DESCRIPTION OF THE TASK: Nothing but the lines from the start of the entries through the line containing "Open site link" should appear in the answer, each given exactly.

BEGIN DATA

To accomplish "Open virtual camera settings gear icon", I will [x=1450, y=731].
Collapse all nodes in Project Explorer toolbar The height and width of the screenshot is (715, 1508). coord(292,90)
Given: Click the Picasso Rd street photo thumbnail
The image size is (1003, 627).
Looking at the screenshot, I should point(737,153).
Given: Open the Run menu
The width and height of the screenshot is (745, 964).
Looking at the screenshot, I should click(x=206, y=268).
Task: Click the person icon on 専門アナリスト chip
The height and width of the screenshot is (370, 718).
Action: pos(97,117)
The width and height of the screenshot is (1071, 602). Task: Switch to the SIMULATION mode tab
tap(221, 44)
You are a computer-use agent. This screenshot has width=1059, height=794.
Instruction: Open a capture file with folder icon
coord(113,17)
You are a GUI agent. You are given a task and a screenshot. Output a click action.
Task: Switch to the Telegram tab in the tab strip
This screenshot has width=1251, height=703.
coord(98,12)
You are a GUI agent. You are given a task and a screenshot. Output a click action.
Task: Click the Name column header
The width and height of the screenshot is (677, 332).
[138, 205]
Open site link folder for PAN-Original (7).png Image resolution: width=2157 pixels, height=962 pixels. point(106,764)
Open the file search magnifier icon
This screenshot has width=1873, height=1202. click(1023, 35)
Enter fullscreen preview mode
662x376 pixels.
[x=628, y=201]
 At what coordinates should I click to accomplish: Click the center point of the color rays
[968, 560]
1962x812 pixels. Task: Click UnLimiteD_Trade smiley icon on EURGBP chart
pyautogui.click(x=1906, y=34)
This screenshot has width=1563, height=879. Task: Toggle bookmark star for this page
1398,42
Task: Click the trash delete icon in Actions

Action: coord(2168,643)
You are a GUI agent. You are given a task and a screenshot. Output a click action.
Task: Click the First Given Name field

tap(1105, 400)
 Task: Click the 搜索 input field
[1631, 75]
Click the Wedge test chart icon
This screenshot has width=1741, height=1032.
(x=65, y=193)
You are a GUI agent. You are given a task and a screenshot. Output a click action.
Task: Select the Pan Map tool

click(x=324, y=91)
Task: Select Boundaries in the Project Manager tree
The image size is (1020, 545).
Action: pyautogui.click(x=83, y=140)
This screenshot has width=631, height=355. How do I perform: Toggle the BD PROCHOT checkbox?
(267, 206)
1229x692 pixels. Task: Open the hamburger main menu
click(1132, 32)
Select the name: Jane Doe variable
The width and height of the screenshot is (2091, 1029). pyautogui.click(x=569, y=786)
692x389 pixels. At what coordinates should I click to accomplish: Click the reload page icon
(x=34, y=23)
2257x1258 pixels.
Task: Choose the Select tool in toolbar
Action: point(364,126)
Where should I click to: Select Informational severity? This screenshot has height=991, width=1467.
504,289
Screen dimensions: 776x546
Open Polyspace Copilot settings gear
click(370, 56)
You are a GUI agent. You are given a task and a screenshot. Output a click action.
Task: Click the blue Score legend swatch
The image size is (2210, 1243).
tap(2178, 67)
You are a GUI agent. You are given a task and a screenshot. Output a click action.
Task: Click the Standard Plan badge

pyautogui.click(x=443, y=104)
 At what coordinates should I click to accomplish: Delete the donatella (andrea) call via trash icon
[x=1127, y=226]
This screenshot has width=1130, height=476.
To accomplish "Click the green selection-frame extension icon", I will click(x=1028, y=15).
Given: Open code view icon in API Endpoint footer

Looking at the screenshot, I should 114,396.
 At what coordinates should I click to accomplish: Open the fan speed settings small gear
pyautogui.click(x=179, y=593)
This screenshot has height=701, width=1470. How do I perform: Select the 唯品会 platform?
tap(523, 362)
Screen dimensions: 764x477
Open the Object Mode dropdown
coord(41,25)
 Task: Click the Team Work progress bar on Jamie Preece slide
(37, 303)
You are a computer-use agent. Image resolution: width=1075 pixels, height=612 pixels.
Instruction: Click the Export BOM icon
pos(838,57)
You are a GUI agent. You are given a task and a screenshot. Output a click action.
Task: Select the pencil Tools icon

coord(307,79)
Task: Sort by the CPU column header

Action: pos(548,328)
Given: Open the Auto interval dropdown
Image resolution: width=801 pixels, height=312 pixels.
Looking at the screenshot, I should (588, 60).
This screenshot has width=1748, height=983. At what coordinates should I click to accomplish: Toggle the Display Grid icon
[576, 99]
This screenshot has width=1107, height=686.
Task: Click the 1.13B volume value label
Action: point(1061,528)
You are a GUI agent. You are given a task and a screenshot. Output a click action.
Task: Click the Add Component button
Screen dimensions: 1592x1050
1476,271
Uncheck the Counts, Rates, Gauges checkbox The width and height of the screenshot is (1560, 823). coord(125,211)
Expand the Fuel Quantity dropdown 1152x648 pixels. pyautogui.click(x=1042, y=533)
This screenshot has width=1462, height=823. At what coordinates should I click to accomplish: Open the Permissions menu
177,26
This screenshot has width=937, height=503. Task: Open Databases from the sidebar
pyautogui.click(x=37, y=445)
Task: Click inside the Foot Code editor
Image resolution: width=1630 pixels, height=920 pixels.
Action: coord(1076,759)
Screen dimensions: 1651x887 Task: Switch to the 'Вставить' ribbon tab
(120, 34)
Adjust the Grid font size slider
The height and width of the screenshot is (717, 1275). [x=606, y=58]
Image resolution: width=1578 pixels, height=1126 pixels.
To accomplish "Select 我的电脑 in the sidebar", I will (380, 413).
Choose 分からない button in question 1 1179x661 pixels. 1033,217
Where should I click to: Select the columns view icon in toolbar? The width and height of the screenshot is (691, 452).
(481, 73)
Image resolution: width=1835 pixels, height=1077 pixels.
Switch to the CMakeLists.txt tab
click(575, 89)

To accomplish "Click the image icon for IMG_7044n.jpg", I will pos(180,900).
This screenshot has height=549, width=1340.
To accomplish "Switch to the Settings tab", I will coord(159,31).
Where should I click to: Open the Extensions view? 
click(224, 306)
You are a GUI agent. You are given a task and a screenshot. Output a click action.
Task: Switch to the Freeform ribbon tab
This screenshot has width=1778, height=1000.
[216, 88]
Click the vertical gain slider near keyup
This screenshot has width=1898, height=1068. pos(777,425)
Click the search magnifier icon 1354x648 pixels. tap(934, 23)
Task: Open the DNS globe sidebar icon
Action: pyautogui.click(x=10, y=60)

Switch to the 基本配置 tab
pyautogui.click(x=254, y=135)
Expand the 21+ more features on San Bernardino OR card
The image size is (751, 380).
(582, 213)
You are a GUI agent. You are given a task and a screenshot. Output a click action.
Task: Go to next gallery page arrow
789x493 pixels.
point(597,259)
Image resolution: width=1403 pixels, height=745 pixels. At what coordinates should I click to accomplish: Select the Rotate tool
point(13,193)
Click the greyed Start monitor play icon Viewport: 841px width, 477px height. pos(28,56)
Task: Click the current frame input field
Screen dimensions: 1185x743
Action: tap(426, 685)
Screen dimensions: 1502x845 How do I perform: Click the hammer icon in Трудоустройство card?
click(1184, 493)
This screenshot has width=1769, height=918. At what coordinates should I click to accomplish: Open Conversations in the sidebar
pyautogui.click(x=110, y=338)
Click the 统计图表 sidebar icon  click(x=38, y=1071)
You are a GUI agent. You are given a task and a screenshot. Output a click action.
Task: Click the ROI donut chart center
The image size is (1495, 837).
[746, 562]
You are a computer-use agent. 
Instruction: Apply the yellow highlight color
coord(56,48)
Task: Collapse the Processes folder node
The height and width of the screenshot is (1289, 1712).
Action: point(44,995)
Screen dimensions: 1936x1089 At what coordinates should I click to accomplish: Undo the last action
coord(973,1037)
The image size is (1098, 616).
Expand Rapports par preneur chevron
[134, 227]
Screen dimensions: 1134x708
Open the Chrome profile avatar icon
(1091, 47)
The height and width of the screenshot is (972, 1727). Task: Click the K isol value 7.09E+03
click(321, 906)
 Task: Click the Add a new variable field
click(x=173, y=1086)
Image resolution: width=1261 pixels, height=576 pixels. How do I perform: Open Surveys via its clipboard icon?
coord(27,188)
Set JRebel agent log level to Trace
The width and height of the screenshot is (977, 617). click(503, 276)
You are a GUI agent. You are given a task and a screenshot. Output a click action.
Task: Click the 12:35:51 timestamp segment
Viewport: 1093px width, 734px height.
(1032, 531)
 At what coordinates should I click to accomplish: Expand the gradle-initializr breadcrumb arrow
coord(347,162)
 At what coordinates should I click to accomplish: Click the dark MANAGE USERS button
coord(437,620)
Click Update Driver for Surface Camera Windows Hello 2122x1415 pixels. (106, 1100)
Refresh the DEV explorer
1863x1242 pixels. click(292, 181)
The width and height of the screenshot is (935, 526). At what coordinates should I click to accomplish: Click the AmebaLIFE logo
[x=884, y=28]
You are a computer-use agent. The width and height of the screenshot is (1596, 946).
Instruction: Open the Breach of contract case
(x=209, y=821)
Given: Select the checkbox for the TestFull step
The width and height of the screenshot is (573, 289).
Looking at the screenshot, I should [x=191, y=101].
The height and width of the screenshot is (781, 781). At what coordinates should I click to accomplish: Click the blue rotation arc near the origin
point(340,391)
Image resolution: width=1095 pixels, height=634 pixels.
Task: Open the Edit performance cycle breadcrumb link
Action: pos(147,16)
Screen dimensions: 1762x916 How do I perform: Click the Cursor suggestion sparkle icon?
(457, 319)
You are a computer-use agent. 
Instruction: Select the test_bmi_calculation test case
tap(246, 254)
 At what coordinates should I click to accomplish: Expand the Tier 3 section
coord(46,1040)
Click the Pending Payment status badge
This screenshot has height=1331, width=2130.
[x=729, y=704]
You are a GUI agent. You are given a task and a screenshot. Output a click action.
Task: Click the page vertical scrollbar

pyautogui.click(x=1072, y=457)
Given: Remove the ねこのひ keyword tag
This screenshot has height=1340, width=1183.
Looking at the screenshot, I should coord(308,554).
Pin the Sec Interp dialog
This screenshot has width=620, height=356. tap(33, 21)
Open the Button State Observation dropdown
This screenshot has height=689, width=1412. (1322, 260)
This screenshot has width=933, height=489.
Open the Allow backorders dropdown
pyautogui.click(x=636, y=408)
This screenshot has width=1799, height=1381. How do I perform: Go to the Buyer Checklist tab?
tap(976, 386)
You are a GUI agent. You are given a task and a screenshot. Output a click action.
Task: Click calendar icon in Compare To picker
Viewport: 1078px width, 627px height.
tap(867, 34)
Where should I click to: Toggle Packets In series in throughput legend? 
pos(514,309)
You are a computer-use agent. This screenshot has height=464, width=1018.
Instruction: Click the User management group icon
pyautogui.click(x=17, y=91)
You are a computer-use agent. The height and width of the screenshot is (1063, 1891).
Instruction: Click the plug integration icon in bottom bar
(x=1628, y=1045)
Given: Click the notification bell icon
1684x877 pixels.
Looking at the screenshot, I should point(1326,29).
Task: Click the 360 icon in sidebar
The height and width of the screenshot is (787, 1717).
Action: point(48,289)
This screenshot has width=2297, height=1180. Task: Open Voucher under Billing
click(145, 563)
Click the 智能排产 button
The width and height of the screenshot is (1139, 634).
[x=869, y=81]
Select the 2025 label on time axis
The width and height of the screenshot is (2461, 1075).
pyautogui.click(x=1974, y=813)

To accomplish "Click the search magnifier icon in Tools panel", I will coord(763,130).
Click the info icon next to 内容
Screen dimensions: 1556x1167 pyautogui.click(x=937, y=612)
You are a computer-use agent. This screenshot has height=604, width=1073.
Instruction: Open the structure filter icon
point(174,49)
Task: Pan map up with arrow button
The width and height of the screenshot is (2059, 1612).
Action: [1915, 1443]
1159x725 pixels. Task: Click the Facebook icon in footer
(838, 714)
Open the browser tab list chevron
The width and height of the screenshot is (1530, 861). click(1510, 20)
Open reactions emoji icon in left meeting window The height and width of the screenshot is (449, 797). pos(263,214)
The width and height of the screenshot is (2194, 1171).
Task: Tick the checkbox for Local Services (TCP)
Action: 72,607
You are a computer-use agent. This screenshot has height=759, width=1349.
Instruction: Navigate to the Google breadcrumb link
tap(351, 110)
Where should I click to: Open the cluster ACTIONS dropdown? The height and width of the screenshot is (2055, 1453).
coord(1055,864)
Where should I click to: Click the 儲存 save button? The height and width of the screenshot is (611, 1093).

END DATA

REPLY TO THE TASK:
To accomplish "Open virtual camera settings gear icon", I will [x=1450, y=731].
Collapse all nodes in Project Explorer toolbar The height and width of the screenshot is (715, 1508). coord(292,90)
Given: Click the Picasso Rd street photo thumbnail
The image size is (1003, 627).
Looking at the screenshot, I should point(737,153).
Given: Open the Run menu
The width and height of the screenshot is (745, 964).
Looking at the screenshot, I should click(x=206, y=268).
Task: Click the person icon on 専門アナリスト chip
The height and width of the screenshot is (370, 718).
Action: pos(97,117)
The width and height of the screenshot is (1071, 602). Task: Switch to the SIMULATION mode tab
tap(221, 44)
You are a computer-use agent. This screenshot has width=1059, height=794.
Instruction: Open a capture file with folder icon
coord(113,17)
You are a GUI agent. You are given a task and a screenshot. Output a click action.
Task: Switch to the Telegram tab in the tab strip
This screenshot has width=1251, height=703.
coord(98,12)
You are a GUI agent. You are given a task and a screenshot. Output a click action.
Task: Click the Name column header
The width and height of the screenshot is (677, 332).
[138, 205]
Open site link folder for PAN-Original (7).png Image resolution: width=2157 pixels, height=962 pixels. point(106,764)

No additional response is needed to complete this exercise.